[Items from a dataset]
•••••

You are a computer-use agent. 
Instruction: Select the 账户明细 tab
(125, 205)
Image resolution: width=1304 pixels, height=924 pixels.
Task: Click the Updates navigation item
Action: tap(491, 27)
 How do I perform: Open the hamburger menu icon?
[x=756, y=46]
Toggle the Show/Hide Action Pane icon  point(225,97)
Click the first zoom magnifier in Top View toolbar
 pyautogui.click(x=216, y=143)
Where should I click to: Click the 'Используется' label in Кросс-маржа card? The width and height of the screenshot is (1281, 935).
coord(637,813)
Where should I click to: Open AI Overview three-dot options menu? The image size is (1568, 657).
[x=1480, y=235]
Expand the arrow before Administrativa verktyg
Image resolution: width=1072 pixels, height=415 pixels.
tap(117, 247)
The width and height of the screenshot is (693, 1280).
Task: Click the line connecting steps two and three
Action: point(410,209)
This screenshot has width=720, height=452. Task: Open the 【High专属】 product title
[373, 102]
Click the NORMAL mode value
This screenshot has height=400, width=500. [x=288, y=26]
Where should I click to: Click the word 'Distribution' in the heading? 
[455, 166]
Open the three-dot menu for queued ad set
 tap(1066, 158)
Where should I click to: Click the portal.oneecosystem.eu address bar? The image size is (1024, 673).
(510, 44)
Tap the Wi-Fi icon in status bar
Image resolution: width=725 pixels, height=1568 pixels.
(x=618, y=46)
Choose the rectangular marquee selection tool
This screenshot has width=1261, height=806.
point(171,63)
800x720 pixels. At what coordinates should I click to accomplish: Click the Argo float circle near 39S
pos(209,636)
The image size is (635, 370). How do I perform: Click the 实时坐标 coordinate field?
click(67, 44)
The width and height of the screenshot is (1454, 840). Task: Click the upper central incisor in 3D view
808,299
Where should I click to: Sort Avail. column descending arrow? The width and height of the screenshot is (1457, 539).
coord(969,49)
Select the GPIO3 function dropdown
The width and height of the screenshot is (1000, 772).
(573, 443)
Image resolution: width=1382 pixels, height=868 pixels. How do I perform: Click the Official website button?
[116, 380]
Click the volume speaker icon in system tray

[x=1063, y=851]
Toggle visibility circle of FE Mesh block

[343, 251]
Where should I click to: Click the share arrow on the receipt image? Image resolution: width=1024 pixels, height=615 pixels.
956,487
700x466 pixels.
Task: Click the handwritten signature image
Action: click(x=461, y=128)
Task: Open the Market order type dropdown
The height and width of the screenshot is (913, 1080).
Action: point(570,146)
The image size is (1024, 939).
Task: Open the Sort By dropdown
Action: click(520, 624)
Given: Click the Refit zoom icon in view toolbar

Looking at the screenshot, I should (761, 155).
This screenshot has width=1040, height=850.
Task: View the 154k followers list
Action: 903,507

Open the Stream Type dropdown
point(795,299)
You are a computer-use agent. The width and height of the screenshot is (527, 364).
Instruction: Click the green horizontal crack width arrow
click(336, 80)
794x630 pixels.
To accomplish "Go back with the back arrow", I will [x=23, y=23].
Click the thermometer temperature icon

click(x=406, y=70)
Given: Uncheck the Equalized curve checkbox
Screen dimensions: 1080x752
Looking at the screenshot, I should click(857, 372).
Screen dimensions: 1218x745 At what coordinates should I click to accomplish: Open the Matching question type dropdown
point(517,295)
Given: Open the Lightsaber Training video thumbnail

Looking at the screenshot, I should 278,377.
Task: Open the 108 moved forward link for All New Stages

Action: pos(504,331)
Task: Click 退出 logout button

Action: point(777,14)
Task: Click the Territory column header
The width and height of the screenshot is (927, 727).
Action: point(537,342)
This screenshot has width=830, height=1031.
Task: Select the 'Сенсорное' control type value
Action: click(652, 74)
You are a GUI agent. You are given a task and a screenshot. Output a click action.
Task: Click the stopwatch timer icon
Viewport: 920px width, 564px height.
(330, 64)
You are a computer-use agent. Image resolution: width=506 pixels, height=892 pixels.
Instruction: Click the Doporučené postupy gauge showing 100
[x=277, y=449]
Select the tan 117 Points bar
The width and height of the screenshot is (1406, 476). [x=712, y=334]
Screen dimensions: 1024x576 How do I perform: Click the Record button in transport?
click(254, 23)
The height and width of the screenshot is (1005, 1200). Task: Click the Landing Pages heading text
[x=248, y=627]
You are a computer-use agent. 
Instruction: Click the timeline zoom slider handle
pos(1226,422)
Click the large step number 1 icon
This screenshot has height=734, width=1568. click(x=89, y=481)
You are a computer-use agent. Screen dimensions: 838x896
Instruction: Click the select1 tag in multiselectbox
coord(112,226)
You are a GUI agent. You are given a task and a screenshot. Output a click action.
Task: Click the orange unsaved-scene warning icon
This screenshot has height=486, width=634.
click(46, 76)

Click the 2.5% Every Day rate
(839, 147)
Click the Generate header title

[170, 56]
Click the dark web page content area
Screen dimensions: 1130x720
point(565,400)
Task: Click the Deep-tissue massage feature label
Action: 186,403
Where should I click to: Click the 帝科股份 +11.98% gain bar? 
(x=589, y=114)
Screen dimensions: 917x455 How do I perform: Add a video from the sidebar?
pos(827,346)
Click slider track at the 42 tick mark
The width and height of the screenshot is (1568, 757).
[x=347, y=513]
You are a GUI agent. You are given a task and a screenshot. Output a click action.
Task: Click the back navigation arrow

•••••

Please copy only the lines between the first line of the entries and the line with "Toggle the Show/Hide", keeping those two end lines as well, exactly as written.

• _ANSWER AREA_:
You are a computer-use agent. 
Instruction: Select the 账户明细 tab
(125, 205)
Image resolution: width=1304 pixels, height=924 pixels.
Task: Click the Updates navigation item
Action: tap(491, 27)
 How do I perform: Open the hamburger menu icon?
[x=756, y=46]
Toggle the Show/Hide Action Pane icon  point(225,97)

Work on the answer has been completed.